• **Provided passage**:
--

Business Compliance Obligations

CPRA imposes significant new obligations on covered businesses:

  • Data minimization: Businesses must limit collection of personal information to what is reasonably necessary and proportionate for the purposes disclosed.
  • Purpose limitation: Businesses cannot use personal information for purposes incompatible with disclosed purposes without additional consumer consent.
  • Storage limitation: Retention of personal information must be limited to what is reasonably necessary for disclosed purposes, with retention periods disclosed in privacy policies.
  • Contractor requirements: New category of "contractor" with specific contractual obligations beyond existing service provider requirements.
  • Risk assessments: Businesses conducting high-risk processing must conduct cybersecurity audits and risk assessments.

California Privacy Protection Agency

CPRA established a new dedicated enforcement agency:

  • Agency structure: The CPPA is governed by a five-member board with rulemaking, interpretive, and enforcement authority.
  • Enforcement powers: The CPPA can investigate violations, issue subpoenas, conduct hearings, and impose administrative fines up to $7,500 per intentional violation.
  • Rulemaking authority: The agency has broad authority to issue regulations implementing CPRA requirements.
  • Transfer from AG: Primary enforcement authority transferred from the California Attorney General to the CPPA.

--

• **Dataset records**:
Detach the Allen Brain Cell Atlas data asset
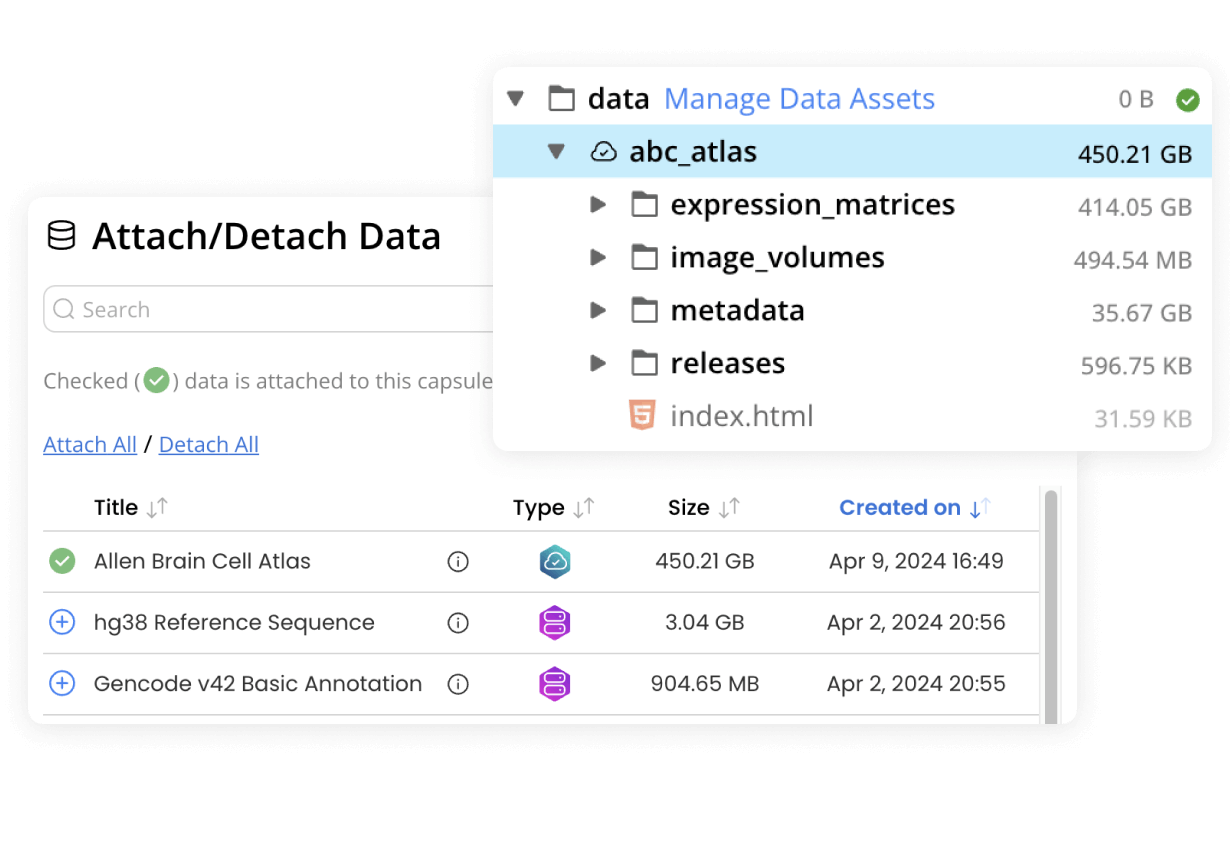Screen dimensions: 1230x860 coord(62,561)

--

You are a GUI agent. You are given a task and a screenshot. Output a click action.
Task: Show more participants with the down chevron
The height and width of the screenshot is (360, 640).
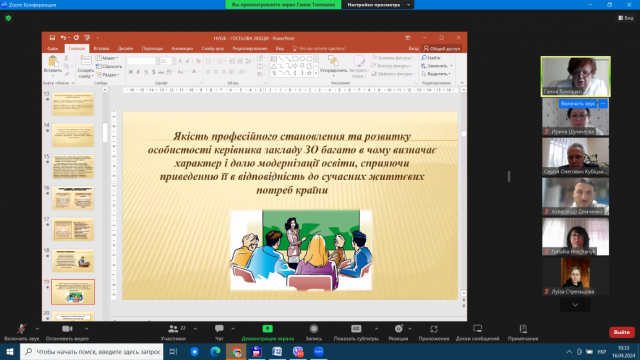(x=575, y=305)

--

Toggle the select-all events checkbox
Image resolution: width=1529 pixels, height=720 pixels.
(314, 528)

--

• **Exercise instructions**:
a) Translate this sentence from the CPRA text into Spanish: "The agency has broad authority to issue regulations implementing CPRA requirements."
b) Shift every answer coordinate by -67 in the rows running from the line containing "You are a GUI" through the line containing "(x=575, y=305)". Reproduce only those lines with their requests, and omit the pictures.
The rows and the CPRA text are unrelated material.

• **Solutions to the tasks**:
a) La agencia tiene amplia autoridad para emitir reglamentos que implementen los requisitos de la CPRA.

b)
You are a GUI agent. You are given a task and a screenshot. Output a click action.
Task: Show more participants with the down chevron
The height and width of the screenshot is (360, 640).
(x=508, y=238)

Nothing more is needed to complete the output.